Bovendien blijkt niet dat sprake is geweest van toestemming tot het verrichten van een bloedonderzoek, bij een verdachte die niet in staat is zijn wil kenbaar te maken, door een officier van justitie, een hulpofficier van justitie of een daartoe aangewezen ambtenaar, een en ander zoals bedoeld in artikel 163, negende lid van de Wegenverkeerswet 1994. Voorts vermeldt het proces-verbaal van politie op pagina 24 dat de bloedafname heeft plaatsgevonden binnen een uur na het eerste contact, leidend tot de verdenking van een gedraging in strijd met artikel 8 van de Wegenverkeerswet 1994. Dit betekent dat de verdachte een tweede bloedafname kon verzoeken. Nu de verdachte niet in staat is geweest om zijn wil kenbaar te maken met betrekking tot het al dan niet geven van toestemming tot een bloedafname, is hij dat à fortiori ook niet geweest kort na de bloedafname ter zake de vraag of hij een tweede bloedafname wilde. Bovendien is op grond van artikel 16 van het Besluit alcoholonderzoeken bloedafname binnen een uur na het eerste contact niet toegestaan bij een verdachte die niet in staat is om zijn wil kenbaar te maken. Dit betekent dat verbalisant [verbalisant] ten onrechte toepassing heeft gegeven aan het bepaalde in artikel 15 van het Besluit alcoholonderzoeken. De raadsman heeft op deze gronden geconcludeerd dat er geen sprake is van een onderzoek als bedoeld in artikel 8, tweede lid onder b van de Wegenverkeerswet 1994 en dat derhalve het onderdeel "na gebruik van alcoholhoudende drank" en het onderdeel "terwijl hij, verdachte, verkeerde in een toestand als bedoeld in artikel 8, tweede lid van de Wegenverkeerswet 1994", zoals primair is ten laste gelegd, niet wettig en overtuigend bewezen kan worden verklaard.
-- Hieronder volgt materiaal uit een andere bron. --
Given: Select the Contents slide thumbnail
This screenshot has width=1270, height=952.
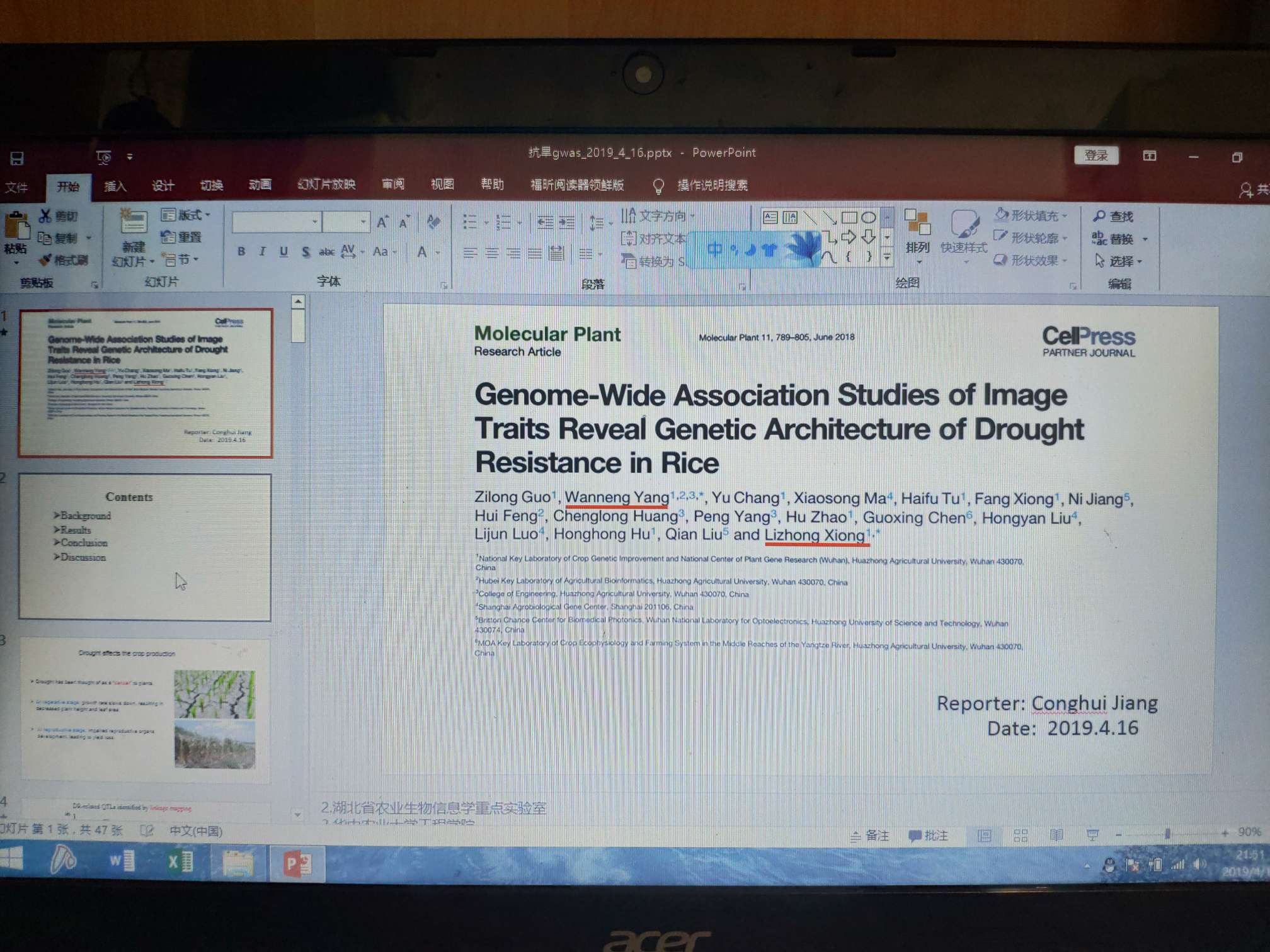Looking at the screenshot, I should (146, 547).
Subsidiair heeft de raadsman geconcludeerd dat, mocht het onderzoek kunnen worden aangemerkt als een onderzoek in de zin van artikel 8, tweede lid onder b van de Wegenverkeerswet 1994, sprake is van een dusdanig vormverzuim dat daarop bewijsuitsluiting dient te volgen."
3.2.2.
Het Hof heeft dat verweer als volgt verworpen:
"Alleen ten aanzien van een persoon die wordt verdacht van overtreding van artikel 8 van de Wegenverkeerswet 1994 kan de procedure strekkende tot een onderzoek van diens bloed worden toegepast, welke procedure aanvangt met het vragen van diens toestemming daartoe door een opsporingsambtenaar (HR 6 september 2005, NJ 2006, 447).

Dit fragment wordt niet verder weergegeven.